Aikido & Children’s Class

For Discipline & Physical Training
“Friendship, Fun and Structure!”

It is said that the time between 4 and 12 years old is an important period for mental development and learning, and the experiences during this period could greatly influence a child’s life. During this period, various types of personality characteristics - such as shyness, athleticism, or confidence - are molded. This formation of character depends on the lifestyle in infancy.
Playgrounds where children could play and run freely have slowly been disappearing from our cities. Recently, the existences of a dojo (training room) and sport classes have been utilized more and more.

The Japanese martial arts are characterized by a blend of both dynamic motion and static motion. A good example is the practice of “seiza” (sitting on one’s knees) done at the beginning and end of classes. This is different from the Western sports that need continuous tension throughout practice. In addition, since there are no matches in Aikido, children can enjoy its training without straining at victory or defeat. On the other hand, compared with other martial arts which have matches, it is more difficult to coach children keeping their attention.
Under this kind of situation, we make efforts so children can realize the fun and enjoyment of Aikido as much as possible. I also consider ways to enhance children’s mutual friendship, exchange, and the observance of rules in group life. I not only do this through the training in the dojo, but also through training in camps and tournaments.
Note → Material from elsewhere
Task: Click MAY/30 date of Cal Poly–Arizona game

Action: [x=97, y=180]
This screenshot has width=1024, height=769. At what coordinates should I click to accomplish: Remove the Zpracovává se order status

Various types of children can join in my dojo, and I aim to assist those that may be physically weak, shy, naughty, overweight, or bullied. At present, I coach children from 4 to 12 years old who differ from each other in understanding, strength, and motor skills. I try to coach them so that at the end of practice all can feel “though I am tired, it was fun”! I also coach children to develop a sense of consideration for others by having older children take care of the smaller children, and the athletic children help the non-athletic children.
Before the age of 13, it is important to develop the basic strength which makes it possible to adjust to every life situation. It is also appropriate to start learning real techniques of Aikido after the age of 13, when their body has grown a good frame.
The instructional policy and environment of the dojo are very important, but the passion and love of parents is essential for children. We hope to see parents with a great interest in supporting their children with a “stay at it” attitude.